What needs to be done | Here, the job is to give back every entry below unchanged, omitting pictures.

Items listed in a dataset:

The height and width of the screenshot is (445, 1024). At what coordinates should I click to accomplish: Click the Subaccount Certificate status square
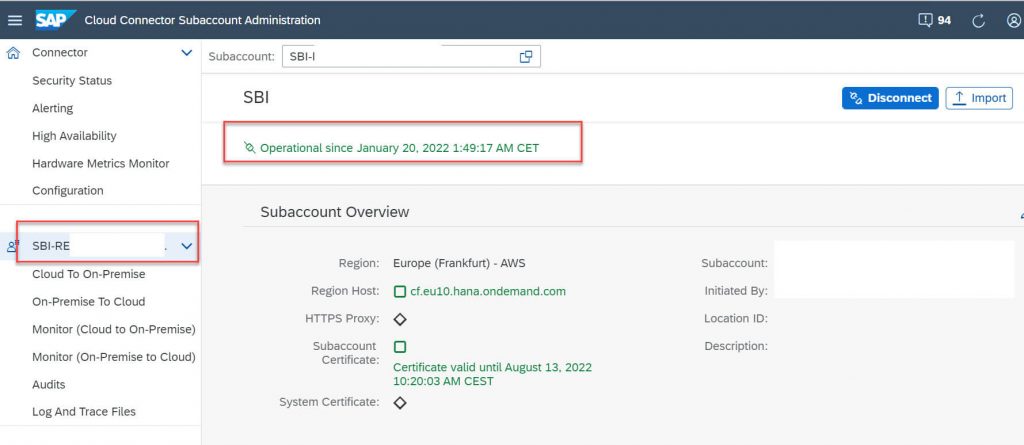pos(400,346)
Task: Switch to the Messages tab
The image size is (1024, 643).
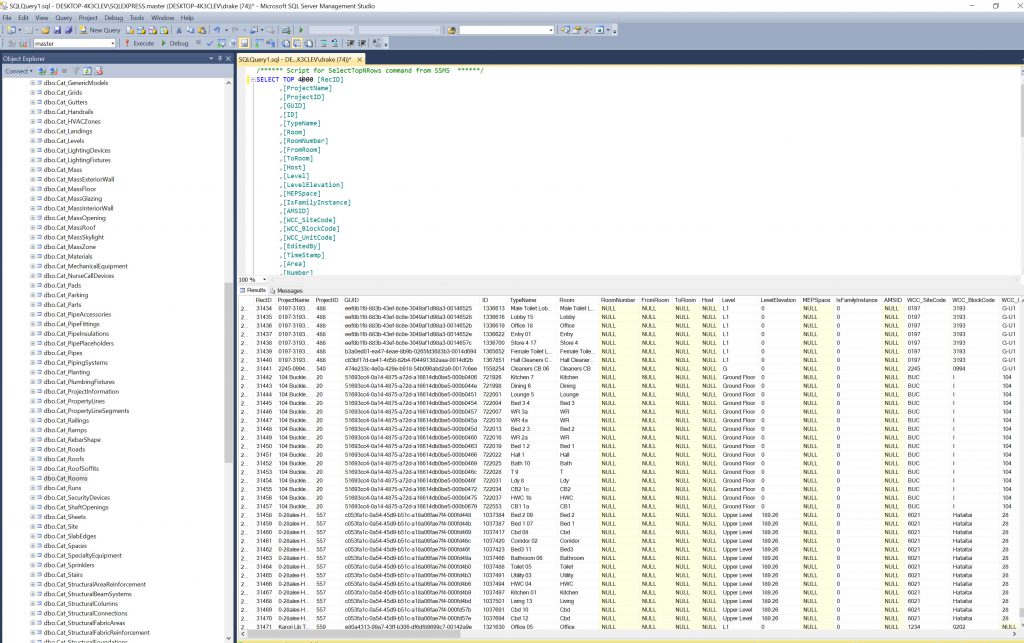Action: (x=289, y=290)
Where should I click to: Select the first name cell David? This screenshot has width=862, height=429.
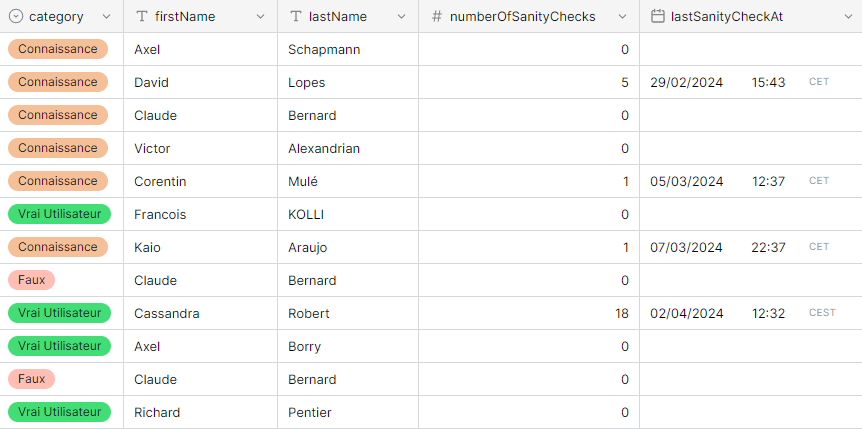click(x=153, y=82)
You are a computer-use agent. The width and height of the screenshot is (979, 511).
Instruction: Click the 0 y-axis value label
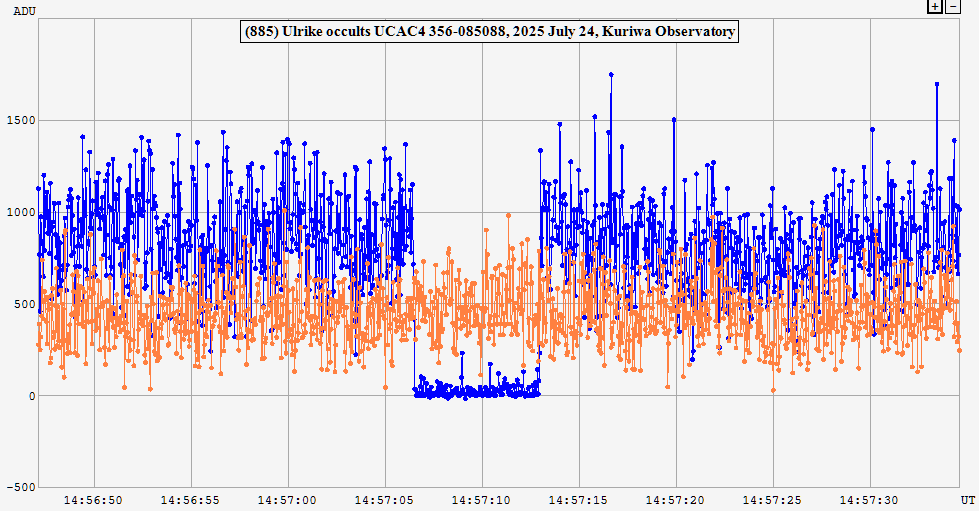pos(31,396)
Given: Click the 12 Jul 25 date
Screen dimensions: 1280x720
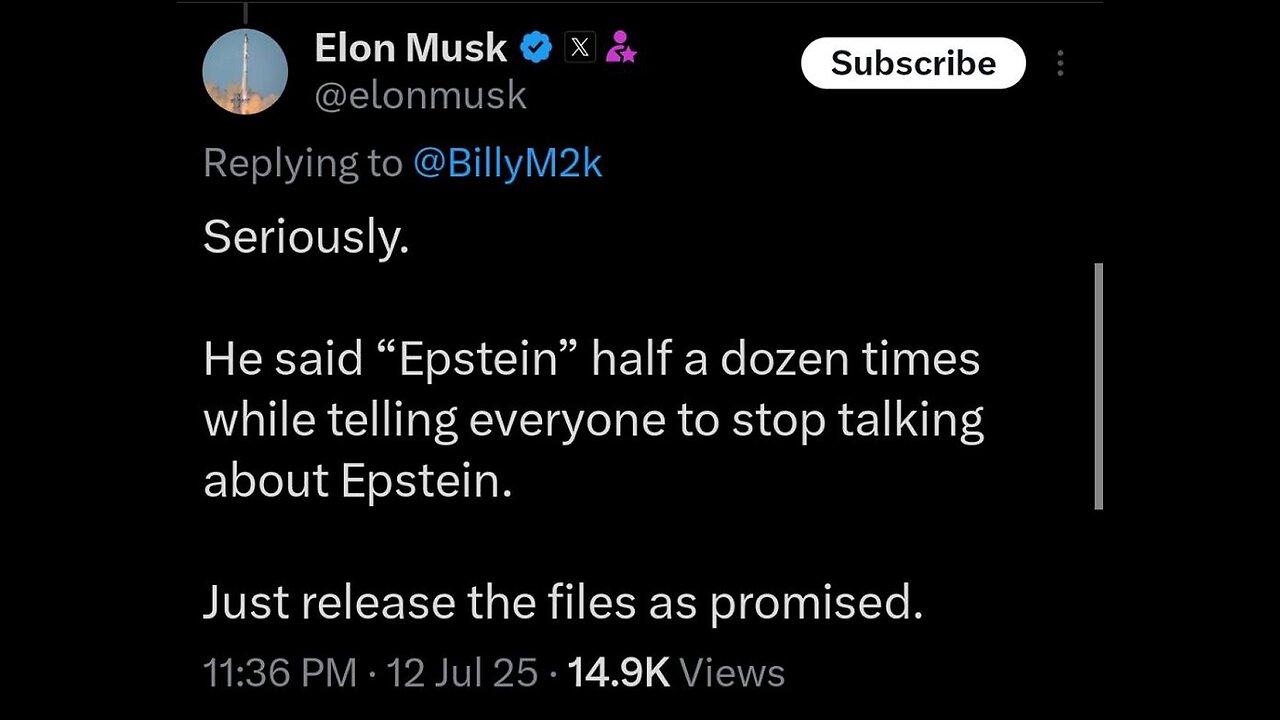Looking at the screenshot, I should click(x=462, y=673).
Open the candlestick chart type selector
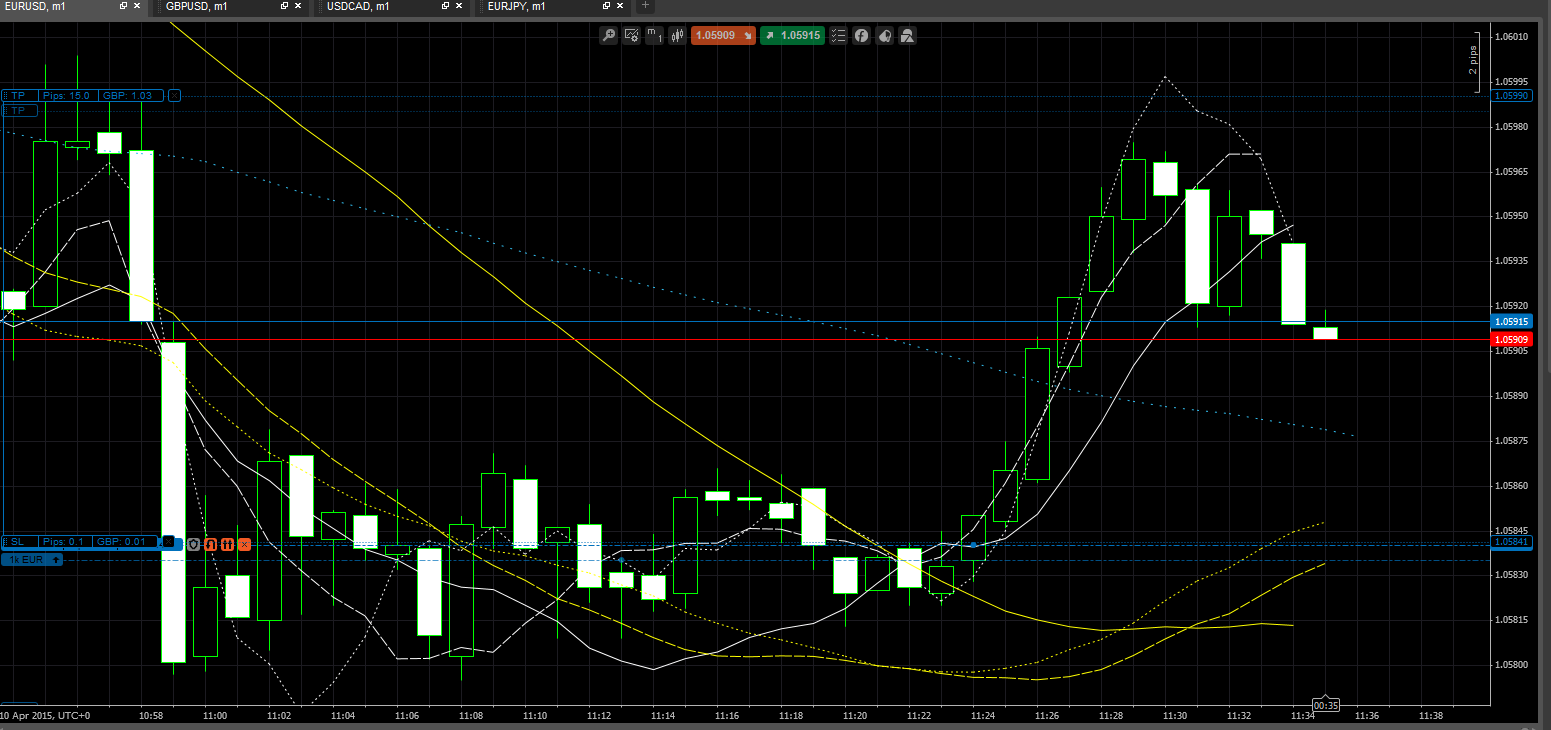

Output below |
The height and width of the screenshot is (445, 1024). At what coordinates should I click to accomplish: Click the Subaccount Certificate status square
pos(400,346)
Task: Switch to the Messages tab
The image size is (1024, 643).
Action: (x=289, y=290)
Where should I click to: Select the first name cell David? This screenshot has width=862, height=429.
click(x=153, y=82)
You are a computer-use agent. The width and height of the screenshot is (979, 511).
Instruction: Click the 0 y-axis value label
pos(31,396)
Given: Click the 12 Jul 25 date
Screen dimensions: 1280x720
Looking at the screenshot, I should click(x=462, y=673).
Open the candlestick chart type selector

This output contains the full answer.